**EXCERPT**:
Title: Some practical and philosophical aphorisms from Nassim Nicholas Taleb
Post by: Cain on September 14, 2011, 07:00:27 PM
Or rather, more accurately, from his last book, The Bed of Procrustes (which is really just a hundred and sixty or so pages of aphorisms).

You'll see some of these in the feed:

Preludes:

The person you're most afraid of contradicting is yourself.

An idea starts to become interesting when you get scared of taking it to its logical conclusion.

To bankrupt a fool, give him information.

In science you need to understand the world, in business you need others to misunderstand it.

Work destroys your soul by stealthily invading your brain during hours not officially spent working: be select about professions.

Economics cannot digest the idea that the collective (and the aggregate) are disproportionately less predictable than individuals.

If you know, in the morning, what your day looks like with anyprecision you are a little bit dead—the more precision the more dead you are.

There is no intermediate state between ice and water but there is one between life and death: employment.


Counter Narratives

You never win an argument until they attack your person.

The most painful moments are not those we spend with uninteresting people; rather, they are those spent with uninteresting people trying hard to be interesting.

I wonder whether a bitter enemy would be jealous if he discovered that I hated someone else.

It is the appearance of inconsistency, and not its absence, that makes people attractive.


Matters Ontological

You exist if and only if you are free to do things without a visible objective, with no justification and, above all, outside the dictatorship
of someone else's narrative.


The Sacred and the Profane

To mark a separation between holy and profane, I take a ritual bath after any contact, or correspondence (even emails), with consultants, economists, Harvard Business School professors, journalists, and those in similarly depraved pursuits; I then feel and act purified from the profane until the next episode.

You can replace lies with truth; but myth is only displaced with a narrative


Chance, Success, Happiness and Stoicism

You don't become completely free by just avoiding to be a slave; you also need to avoid becoming a master

What fools call "wasting time" is most often the best investment.

You want to avoid being disliked without being envied or admired

Some pursuits are much duller from the inside. Even piracy, they say.

Karl Marx, a visionary, figured out that you can control a slave much better by convincing him he is an employee.

You will be civilized on the day you can spend a long period doing nothing, learning nothing, and improving nothing, without feeling the slightest amount of guilt.

The difference between slaves in Roman and Ottoman days and today's employees is that slaves did not need to flatter their boss.

The Web is an unhealthy place for someone hungry for attention

People focus on role models; it is more effective to find antimodels—people you don't want to resemble when you grow up.

Preoccupation with efficacy is the main obstacle to a poetic, noble, elegant, robust, and heroic life.

They are born, then put in a box; they go home to live in a box; they study by ticking boxes; they go to what is called "work" in a box, where they sit in their cubicle box; they drive to the grocery store in a box to buy food in a box; they go to the gym in a box to sit in a box; they talk about thinking "outside the box"; and when they die they are put in a box. All boxes, Euclidian, geometrically smooth boxes.


Charming and Less Charming Sucker Problems

There are two types of people: those who try to win and those who try to win arguments. They are never the same.

Social media are severely antisocial, health foods are empirically unhealthy, knowledge workers are very ignorant, and social sciences aren't scientific at all.

**PROBLEM A**:
Say whether each statement below agrees with the aphorisms post, answering yes or no and quoting the words of the text that decide it. (i) The Bed of Procrustes is described as roughly a hundred and sixty pages of aphorisms. (ii) The person you are most afraid of contradicting is your boss. (iii) Karl Marx is credited with seeing that a slave is easier to control once convinced he is an employee.
**PROBLEM B**:
Please restate the part of the aphorisms post that opens with "To mark a separation" and closes with "the next episode.", putting "bankers" wherever "consultants" stands.

**SUPPLIED INFORMATION**:
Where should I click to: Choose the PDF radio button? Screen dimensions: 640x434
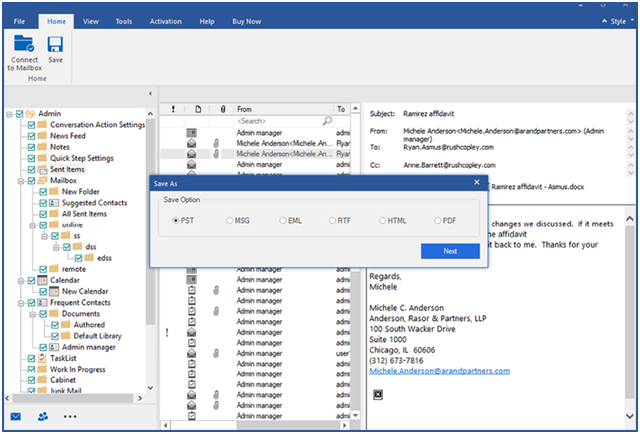[x=440, y=220]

**FINAL ANSWER A**:
(i) Yes: "a hundred and sixty or so pages of aphorisms"
(ii) No: "The person you're most afraid of contradicting is yourself."
(iii) Yes: "you can control a slave much better by convincing him he is an employee"

**FINAL ANSWER B**:
To mark a separation between holy and profane, I take a ritual bath after any contact, or correspondence (even emails), with bankers, economists, Harvard Business School professors, journalists, and those in similarly depraved pursuits; I then feel and act purified from the profane until the next episode.